Background and aims: Proprotein convertase subtilisin/kexin type 9 (PCSK9) is a new target for reducing low density lipoprotein cholesterol (LDL C) and incident cardiovascular disease, including stroke. However, how PCSK9 work on developing stroke is not fully elucidated. In this study we assessed the association of circulating PCSK9 levels with subclinical cerebrovascular disease, including cerebral small vessel diseases (CSVD) and intracranial artery stenosis (ICAS), in a general population. Methods: In community dwelling Japanese men (n = 526) aged 46–82 years, without a history of lipid lowering medications or cardiovascular disease, we assessed the associations of serum PCSK9 levels with CSVD and ICAS using magnetic resonance imaging.
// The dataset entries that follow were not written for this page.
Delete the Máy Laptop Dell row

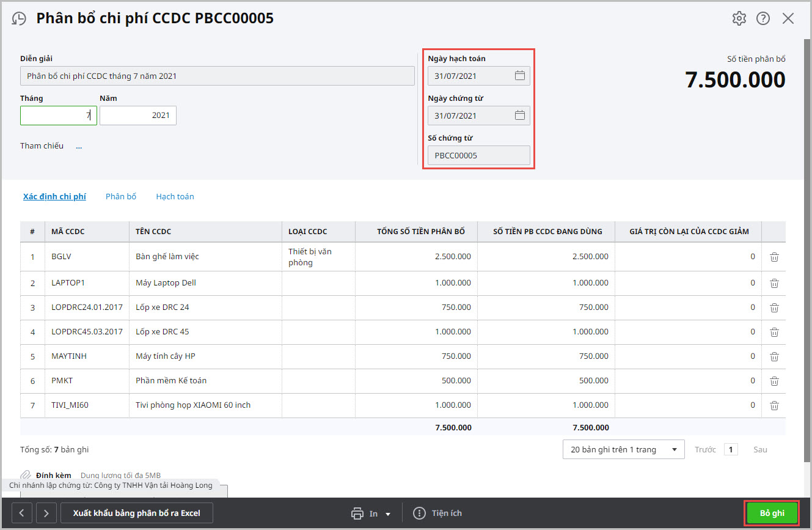tap(774, 283)
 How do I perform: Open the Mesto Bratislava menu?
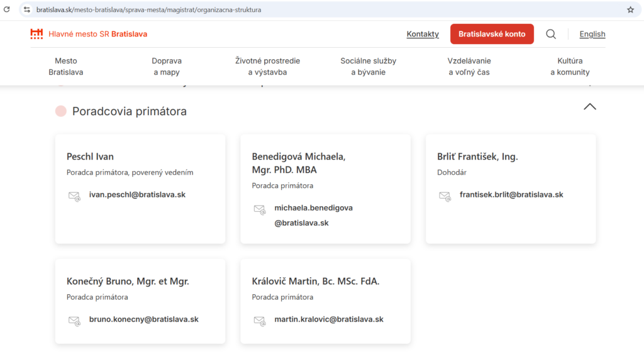point(65,67)
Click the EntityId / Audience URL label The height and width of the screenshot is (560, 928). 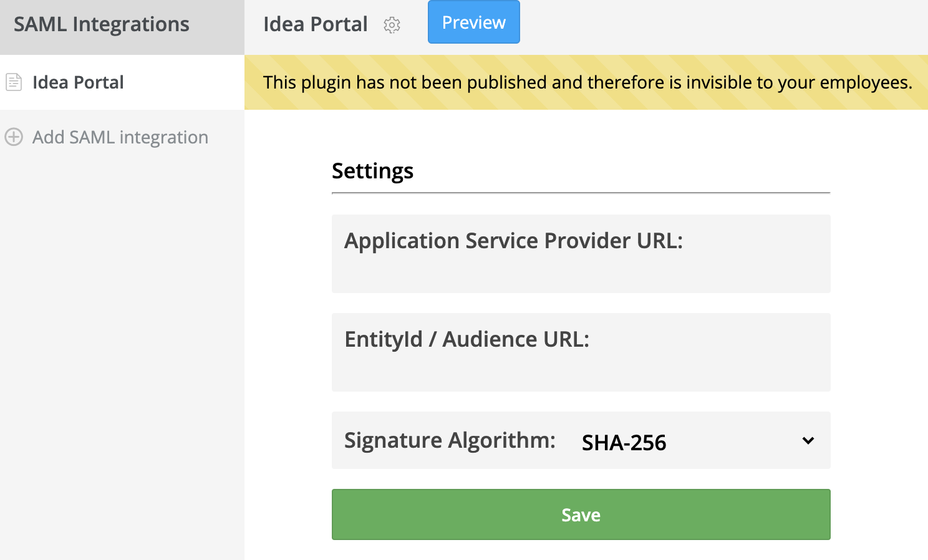[x=466, y=339]
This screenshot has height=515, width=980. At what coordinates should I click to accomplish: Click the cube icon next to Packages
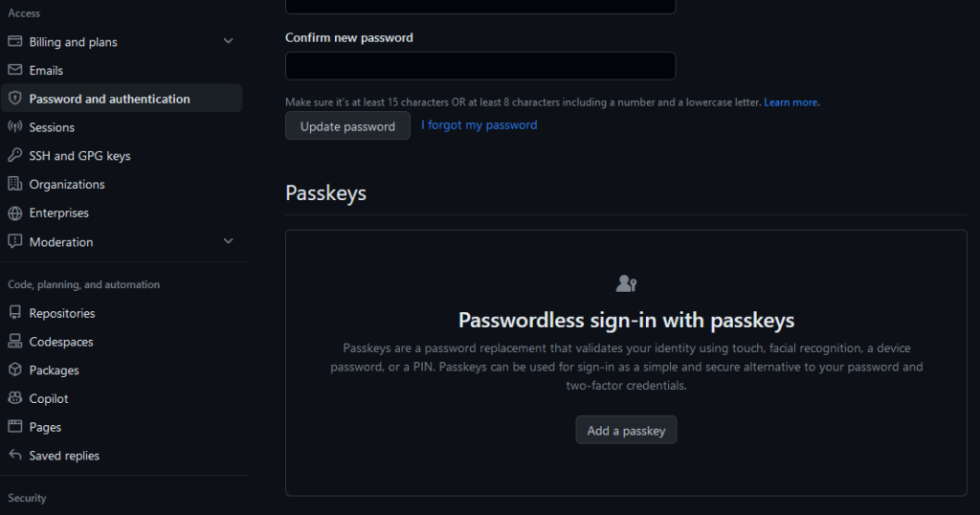coord(15,369)
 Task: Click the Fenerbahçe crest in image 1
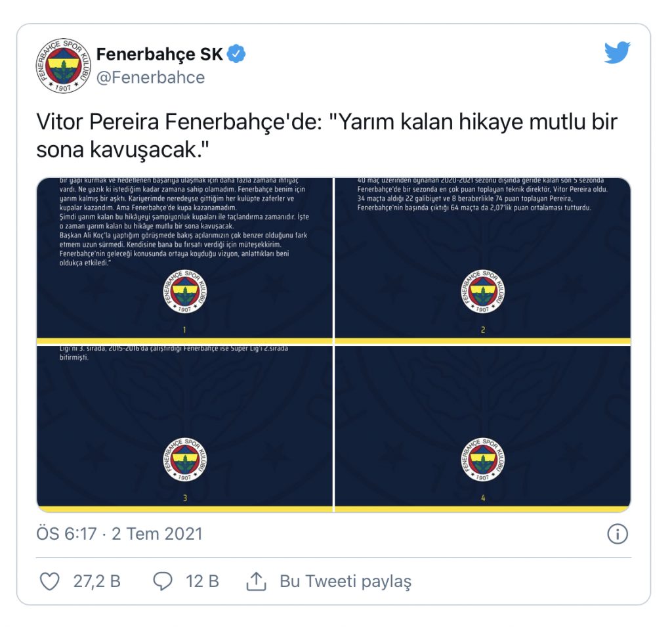pos(184,292)
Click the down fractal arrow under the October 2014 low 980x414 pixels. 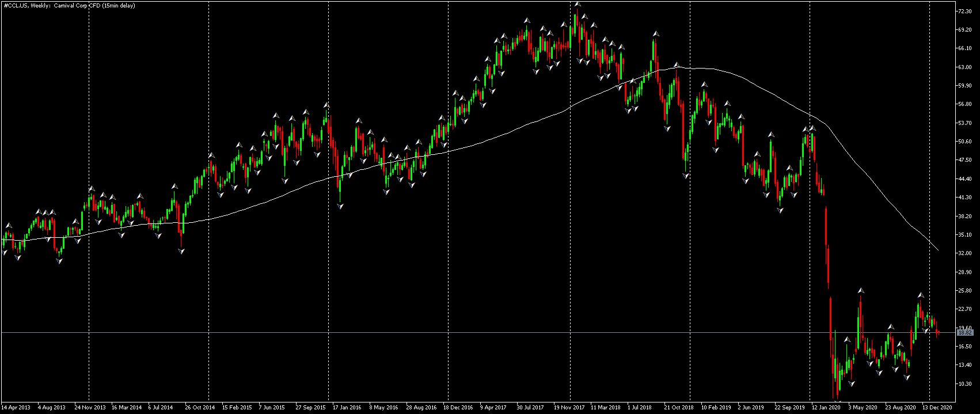click(x=182, y=251)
CSVD included lacunar infarction, deep and subcortical white matter hyperintensity, periventricular hyperintensity, cerebral microbleeds. Multivariable Poisson regression with robust error variance was performed to estimate the relative risk (RR) and 95% confidence interval (CI) of the serum PCSK9 levels for the presence of CSVD and ICAS. Additionally, ordinal logistic regression was performed to estimate odds ratio (OR) and 95% CI for ICAS, with graded detectable stenosis, mild (1%-50%) and severe (> 50%). Results: The average (standard deviation: SD) age at baseline and median (interquartile range) PCSK9 were 68 (9) years and 240 (205 - 291) ng/mL, respectively. After multivariable adjustment including traditional cardiovascular risk factors (e.g., LDL C), a 1- SD increase of PCSK9 levels was associated with ICAS (adjusted RR 1.18, 95% CI 1.02 - 1.37), and the ordinal logistic regression model also showed a similar association (adjusted OR 1.31, 95% CI 1.04 - 1.64). However, there was no significant association between serum PCSK9 levels and CSVD. Conclusions: Higher circulating PCSK9 level was associated with the higher prevalence of ICAS but not with CSVD, and the association was independent of traditional cardiovascular risk factors including LDL-C. The results of this study imply the direct and independent association of PCSK9 with cerebral atherosclerotic plaque formation.